The electricity from the RTG doesn’t propel the spacecraft, which use inertia from the launch and gravity slingshots around planets, but it’s necessary for the missions to snap pics, gather data and phone home.

An artist’s rendition of the New Horizon spacecraft approaching Pluto’s moon Charon. Pluto is in the Background. Image credit: Getty Images Top: Pluto photographed by New Horizons on July 13, 2015. Image credit: NASA

The RTG takes advantage of the predictable decay of Plutonium 238, a radioisotope produced by certain nuclear power plants. The heat given off by the plutonium, which is in the form of 18 fire-resistant ceramic pellets, is transformed into electricity by a process known as the Seebeck effect.

Discovered by the 19th century German physicist Thomas Johann Seebeck, the effect describes how heat can be turned into electricity when two different conductive materials in a closed circuit called a thermocouple are kept at different temperatures.

In a spacecraft, this means that the “hot” junction absorbs the heat from the plutonium while the “cold” junction is kept frigid by the near-absolute zero of space.

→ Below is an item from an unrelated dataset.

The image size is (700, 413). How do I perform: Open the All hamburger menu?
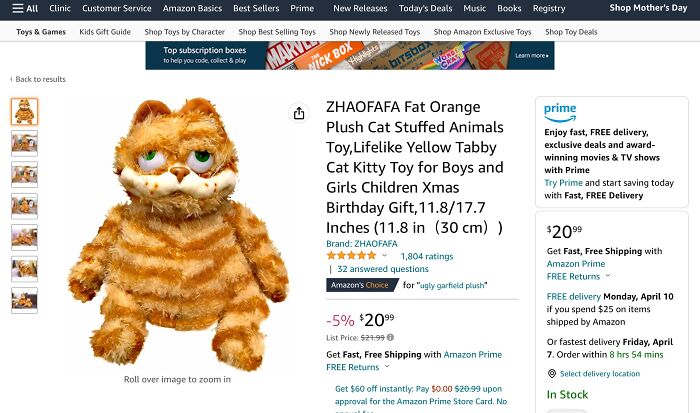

The temperature difference between the two junctions results in an electrical current.

The internal heat source is necessary in space, where the sun’s energy is too weak to power solar panels. The RTG provided about 250 watts of power when New Horizons launched in 2006. But the device loses 5 percent of its power every four years and outputs about 200 watts currently.

GE was a critical part of the space race from its earliest days, working on computers, lunar landing modules, moonboots and even astronaut escape pods. But the RTGs were the most lasting contribution.

The older model RTGs GE engineered for the Voyager 1 and Voyager 2 spacecraft are still providing power for the craft, which have made it further from home than any manmade object in history.

The production of the thermocouples was stopped after the Voyager program in the 1970s sand GE had to kickstart it for the Galileo missions. The new model RTG, called a GPHS, or general-purpose heat source, used a different method to pack the plutonium fuel than the Voyager craft.

GE got out of the space business altogether in 1992. The company would still probably honor any service obligations, but the product is now a bit out of reach.